» Work request 1: Name the groups of vertebrates that the blog post on the Living Planet Index says the index tracks.
» Work request 2: In the blog post on the Living Planet Index, how much did the index fall between 1970 and 2003?
» Work request 3: Write the next few paragraphs of the blog post on the Living Planet Index, picking up after its final sentence.

Friday, October 27, 2006

Living Planet Index 2006

Previously, I called for a species census to measure the population of all species so we can see man's impact on the globe. Rather than just worrying about species that are going extinct, we could see if previously large populations of animals were dwindling and stabilize their populations before they get close to extinction.

Fat Knowledge threw down the gauntlet and the WWF responded. They just released the Living Planet Report for 2006. In it is the Living Planet Index which is determined as follows:

The Living Planet Index measures trends in the Earth’s biological diversity. It tracks populations of 1 313 vertebrate species – fish, amphibians, reptiles, birds, mammals – from all around the world. Separate indices are produced for terrestrial, marine, and freshwater species, and the three trends are then averaged to create an aggregated index. Although vertebrates represent only a fraction of known species, it is assumed that trends in their populations are typical of biodiversity overall. By tracking wild species, the Living Planet Index is also monitoring the health of ecosystems.

The Living Planet Index is a measure of the state of the world’s biodiversity based on trends from 1970 to 2003 in over 3 600 populations of more than 1 300 vertebrate species from around the world.
That sounds pretty good and is the kind of report I was looking for. Of course I wonder how representative of all species it is as there are approximately 1.8 million known species, and another 13 million or more that have yet to be discovered.
No attempt is made to select species on the basis of geography, ecology, or taxonomy, so the index dataset contains more population trends from well researched groups, especially birds, and well-studied regions, particularly Europe and North America.
Sounds like it might not be completely representative.

Another issue is that they appear to exclude all domesticated animals such as cattle, goats, pigs and chickens. I can understand that if you were calculating a Wildlife Planet Index, but this is the Living Planet Index. If you are trying to calculate the total amount of life on the planet (see my Pro Life Agenda and Net Primary Productivity) I don't see why you wouldn't count them as well.

Also because they track the same species year after year from 1970, it doesn't count "invasive" species and actually counts them as a negative when they replace native species. I prefer to call them "immigrant" species (of which the greatest immigrant species is a primate that originated in eastern Africa and has now spread across the globe) and they also should be counted in the total amount of life on the planet.

Alright, there are some potential issues, but what conclusions did they draw?
Between 1970 and 2003, the index fell by about 30 percent.
That doesn't sound very good. What happens when you break it down by region?

Tropical species populations declined by around 55 per cent on average from 1970 to 2003, while temperate species populations, which would have shown marked declines prior to 1970, have shown little overall change since.

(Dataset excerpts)
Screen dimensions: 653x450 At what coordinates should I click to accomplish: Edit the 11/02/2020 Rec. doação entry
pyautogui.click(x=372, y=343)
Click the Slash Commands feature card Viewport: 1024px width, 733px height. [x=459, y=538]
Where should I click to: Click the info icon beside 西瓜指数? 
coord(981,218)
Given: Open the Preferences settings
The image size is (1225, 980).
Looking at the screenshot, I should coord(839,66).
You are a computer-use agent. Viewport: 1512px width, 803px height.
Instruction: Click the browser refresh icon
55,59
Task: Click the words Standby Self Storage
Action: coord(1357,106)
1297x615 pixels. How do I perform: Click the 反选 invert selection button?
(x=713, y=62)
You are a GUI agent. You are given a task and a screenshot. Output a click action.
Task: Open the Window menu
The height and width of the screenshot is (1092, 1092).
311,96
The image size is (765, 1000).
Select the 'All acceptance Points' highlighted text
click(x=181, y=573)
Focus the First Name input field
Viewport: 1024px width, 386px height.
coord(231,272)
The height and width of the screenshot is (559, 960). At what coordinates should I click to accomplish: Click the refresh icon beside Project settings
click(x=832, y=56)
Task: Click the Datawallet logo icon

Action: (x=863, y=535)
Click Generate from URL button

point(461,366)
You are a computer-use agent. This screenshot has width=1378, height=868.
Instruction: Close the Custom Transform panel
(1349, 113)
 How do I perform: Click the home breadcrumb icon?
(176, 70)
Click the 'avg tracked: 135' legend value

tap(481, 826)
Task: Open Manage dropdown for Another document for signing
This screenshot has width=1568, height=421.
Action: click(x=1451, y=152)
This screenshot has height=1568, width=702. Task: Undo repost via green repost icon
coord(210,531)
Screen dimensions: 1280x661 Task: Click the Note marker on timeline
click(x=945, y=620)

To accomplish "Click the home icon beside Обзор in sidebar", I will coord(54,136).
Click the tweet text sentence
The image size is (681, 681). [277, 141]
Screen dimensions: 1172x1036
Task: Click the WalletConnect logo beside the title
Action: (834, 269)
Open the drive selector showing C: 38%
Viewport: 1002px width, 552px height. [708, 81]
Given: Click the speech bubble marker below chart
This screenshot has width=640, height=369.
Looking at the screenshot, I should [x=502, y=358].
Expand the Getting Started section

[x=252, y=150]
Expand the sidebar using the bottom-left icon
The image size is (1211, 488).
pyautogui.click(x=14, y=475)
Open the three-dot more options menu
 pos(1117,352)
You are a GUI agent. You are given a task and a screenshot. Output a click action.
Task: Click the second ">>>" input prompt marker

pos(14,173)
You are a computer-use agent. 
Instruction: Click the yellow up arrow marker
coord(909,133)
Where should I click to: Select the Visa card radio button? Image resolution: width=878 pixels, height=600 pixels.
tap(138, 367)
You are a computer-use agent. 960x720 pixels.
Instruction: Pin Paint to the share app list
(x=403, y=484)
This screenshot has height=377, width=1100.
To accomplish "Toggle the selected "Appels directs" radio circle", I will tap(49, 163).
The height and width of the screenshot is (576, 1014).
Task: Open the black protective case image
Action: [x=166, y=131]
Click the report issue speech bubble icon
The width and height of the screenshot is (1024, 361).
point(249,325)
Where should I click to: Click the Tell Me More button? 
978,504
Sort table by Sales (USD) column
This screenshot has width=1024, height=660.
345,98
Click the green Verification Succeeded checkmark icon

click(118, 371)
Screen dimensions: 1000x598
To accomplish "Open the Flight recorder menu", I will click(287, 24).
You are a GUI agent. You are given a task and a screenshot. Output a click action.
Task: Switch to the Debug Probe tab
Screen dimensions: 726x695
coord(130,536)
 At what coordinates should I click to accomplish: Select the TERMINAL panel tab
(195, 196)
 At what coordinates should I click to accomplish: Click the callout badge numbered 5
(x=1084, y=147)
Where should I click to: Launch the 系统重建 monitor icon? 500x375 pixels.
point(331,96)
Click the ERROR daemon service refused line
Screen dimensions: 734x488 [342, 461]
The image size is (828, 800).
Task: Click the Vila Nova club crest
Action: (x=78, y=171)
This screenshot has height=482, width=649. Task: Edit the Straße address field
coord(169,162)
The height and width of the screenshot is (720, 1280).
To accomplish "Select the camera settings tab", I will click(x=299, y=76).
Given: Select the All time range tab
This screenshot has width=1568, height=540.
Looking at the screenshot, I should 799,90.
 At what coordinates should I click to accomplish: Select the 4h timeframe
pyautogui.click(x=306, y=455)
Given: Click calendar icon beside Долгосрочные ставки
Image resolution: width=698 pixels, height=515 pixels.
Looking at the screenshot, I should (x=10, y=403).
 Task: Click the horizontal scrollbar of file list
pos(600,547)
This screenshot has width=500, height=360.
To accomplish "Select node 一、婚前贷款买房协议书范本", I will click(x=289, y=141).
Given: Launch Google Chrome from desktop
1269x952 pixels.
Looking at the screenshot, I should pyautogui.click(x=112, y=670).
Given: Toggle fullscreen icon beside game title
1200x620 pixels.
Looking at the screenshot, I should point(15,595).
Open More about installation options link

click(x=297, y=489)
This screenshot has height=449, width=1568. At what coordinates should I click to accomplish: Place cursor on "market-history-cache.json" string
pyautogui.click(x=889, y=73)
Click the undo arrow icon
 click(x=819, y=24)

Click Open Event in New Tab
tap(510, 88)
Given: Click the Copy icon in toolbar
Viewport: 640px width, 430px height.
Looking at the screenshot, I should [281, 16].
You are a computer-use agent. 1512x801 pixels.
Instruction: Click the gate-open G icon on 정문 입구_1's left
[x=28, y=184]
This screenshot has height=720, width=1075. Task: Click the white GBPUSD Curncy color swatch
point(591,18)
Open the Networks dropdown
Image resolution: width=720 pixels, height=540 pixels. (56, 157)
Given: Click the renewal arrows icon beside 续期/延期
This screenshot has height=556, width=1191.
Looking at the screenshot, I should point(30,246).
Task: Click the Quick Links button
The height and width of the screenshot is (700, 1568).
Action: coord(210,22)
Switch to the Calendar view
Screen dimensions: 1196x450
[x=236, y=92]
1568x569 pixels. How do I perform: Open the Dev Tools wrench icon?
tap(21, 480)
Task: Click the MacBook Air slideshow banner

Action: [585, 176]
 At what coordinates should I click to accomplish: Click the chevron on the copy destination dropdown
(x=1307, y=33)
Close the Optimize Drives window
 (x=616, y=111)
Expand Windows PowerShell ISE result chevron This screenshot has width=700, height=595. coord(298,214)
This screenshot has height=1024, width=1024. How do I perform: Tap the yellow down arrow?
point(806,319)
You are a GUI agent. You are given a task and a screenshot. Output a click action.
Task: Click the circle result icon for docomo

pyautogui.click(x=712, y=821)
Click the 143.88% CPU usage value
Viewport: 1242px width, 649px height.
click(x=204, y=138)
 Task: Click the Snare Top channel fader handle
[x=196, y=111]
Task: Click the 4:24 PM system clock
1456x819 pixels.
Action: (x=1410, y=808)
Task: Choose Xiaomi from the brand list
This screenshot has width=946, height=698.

» Expected output 1: Fish, amphibians, reptiles, birds, mammals

» Expected output 2: About 30 percent.

» Expected output 3:
All of the species loss has occurred in the tropical region. The temperate species population has stabilized (which is not surprising since forests are increasing in most of the temperate countries).

A similar situation can be seen in the oceans as the population of species in the Pacific Ocean are stable and the Atlantic/Arctic region has shown a slight increase. Meanwhile populations are down 30% in the Southern Ocean and more than 50% in the Indian/Southeast Asian Ocean.

From these results, attention on species population needs to be focused on South America, Africa and Asia (although demand for timber and cattle from Europe, America and China might be part of the underlying problem).

In the future, I would like to see more species be censused (with a priority on the tropical species), including domesticated and immigrant species. This would truly make it a Living Planet Index and would still allow for people to look at the impact of just wild species if they choose. In would allow us to understand if in the tropical regions they are replacing wild species populations with domesticated ones, or is life just being lost.

While this report is a good step, I have other unanswered questions that hopefully will be addressed in future versions:

What would it take to stabilize species populations?
What is the impact of human population growth on these species populations?
What is the impact of one additional person living in a tropical or temperate region?
If an additional person has a smaller impact in temperate than tropical region would greater immigration from tropical regions to America and Europe lead to lower worldwide species population loss?
What is the impact of additional natural resource use by people?
Which natural resource use reduction would lead to the greatest increase in wildlife?
Can you quantify the trade off between additional human population, greater natural resource use and wild species populations?